**SET PROBLEM:**
Render the items as a two-column CSV with the header row item_text,answer, one row per item, each field in double quotes and line breaks turned into spaces. Begin at the line that contains "This screenshot has height=444, width=973." and stop after the line that contains "Action: click(8, 370)".

**TASK DATA:**
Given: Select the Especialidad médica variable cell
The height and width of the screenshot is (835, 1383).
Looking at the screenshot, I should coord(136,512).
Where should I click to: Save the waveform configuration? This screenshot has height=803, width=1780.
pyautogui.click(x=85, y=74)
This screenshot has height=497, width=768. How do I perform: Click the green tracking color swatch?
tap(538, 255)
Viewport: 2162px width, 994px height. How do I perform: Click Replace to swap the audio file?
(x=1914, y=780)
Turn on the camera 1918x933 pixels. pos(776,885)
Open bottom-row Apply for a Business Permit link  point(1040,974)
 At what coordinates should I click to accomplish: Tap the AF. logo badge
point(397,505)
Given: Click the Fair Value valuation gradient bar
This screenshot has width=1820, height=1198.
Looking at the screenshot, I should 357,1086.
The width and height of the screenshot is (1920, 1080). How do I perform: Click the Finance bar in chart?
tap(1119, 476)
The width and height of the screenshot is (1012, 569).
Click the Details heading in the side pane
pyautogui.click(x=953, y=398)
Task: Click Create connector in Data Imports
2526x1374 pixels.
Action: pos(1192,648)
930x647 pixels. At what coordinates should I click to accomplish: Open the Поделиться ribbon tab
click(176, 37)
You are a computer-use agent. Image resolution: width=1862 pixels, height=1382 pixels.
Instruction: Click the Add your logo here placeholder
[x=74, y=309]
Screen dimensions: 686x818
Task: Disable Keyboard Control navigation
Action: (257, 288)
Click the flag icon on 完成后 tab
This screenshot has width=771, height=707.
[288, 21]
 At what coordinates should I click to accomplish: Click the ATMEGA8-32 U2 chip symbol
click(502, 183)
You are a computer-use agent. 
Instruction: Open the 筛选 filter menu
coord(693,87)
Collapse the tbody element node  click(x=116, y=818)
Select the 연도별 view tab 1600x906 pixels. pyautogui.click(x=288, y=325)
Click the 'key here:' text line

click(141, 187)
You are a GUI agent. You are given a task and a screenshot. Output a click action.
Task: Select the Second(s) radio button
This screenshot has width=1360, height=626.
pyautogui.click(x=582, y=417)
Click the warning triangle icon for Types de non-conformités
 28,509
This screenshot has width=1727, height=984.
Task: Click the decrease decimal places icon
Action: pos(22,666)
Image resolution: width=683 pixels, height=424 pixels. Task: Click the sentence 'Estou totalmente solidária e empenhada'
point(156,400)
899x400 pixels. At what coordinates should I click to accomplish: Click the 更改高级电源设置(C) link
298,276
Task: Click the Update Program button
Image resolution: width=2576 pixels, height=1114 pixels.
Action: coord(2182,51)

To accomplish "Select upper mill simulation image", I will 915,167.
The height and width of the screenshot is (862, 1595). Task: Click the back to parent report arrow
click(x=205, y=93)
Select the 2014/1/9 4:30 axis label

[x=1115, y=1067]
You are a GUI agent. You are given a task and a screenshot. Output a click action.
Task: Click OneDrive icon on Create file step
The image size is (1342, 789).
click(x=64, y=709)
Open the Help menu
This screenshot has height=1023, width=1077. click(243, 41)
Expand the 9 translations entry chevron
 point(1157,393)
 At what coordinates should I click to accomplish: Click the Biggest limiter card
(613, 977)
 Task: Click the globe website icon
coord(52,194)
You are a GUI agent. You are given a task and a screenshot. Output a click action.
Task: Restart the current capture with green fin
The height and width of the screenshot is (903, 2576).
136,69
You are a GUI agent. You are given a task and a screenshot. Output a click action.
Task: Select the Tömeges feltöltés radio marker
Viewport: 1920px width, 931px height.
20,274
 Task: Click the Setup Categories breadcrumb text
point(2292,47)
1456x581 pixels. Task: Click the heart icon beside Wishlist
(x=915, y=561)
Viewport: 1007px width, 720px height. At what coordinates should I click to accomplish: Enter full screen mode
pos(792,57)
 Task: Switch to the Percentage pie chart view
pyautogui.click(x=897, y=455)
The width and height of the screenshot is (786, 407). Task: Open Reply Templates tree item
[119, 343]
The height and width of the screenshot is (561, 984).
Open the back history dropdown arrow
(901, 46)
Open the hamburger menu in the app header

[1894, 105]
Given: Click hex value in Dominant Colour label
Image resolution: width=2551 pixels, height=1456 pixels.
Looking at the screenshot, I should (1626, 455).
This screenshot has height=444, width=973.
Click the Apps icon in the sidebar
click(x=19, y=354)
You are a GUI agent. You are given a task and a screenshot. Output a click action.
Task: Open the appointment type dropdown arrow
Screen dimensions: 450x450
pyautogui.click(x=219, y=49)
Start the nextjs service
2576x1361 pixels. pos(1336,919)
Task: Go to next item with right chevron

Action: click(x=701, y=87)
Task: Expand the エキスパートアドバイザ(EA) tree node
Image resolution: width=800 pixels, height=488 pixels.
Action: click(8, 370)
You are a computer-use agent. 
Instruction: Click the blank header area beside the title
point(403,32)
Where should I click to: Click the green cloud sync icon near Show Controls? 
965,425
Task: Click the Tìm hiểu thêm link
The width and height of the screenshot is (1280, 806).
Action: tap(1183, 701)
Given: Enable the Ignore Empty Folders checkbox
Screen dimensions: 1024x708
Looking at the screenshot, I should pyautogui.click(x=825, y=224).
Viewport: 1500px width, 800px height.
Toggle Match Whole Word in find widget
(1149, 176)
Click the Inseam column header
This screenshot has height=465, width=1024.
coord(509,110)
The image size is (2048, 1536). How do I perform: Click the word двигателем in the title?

**ANSWER FOR THE TASK:**
item_text,answer
"This screenshot has height=444, width=973. Click the Apps icon in the sidebar","click(x=19, y=354)"
"You are a GUI agent. You are given a task and a screenshot. Output a click action. Task: Open the appointment type dropdown arrow Screen dimensions: 450x450","pyautogui.click(x=219, y=49)"
"Start the nextjs service","2576x1361 pixels. pos(1336,919)"
"Task: Go to next item with right chevron","Action: click(x=701, y=87)"
"Task: Expand the エキスパートアドバイザ(EA) tree node Image resolution: width=800 pixels, height=488 pixels.","Action: click(8, 370)"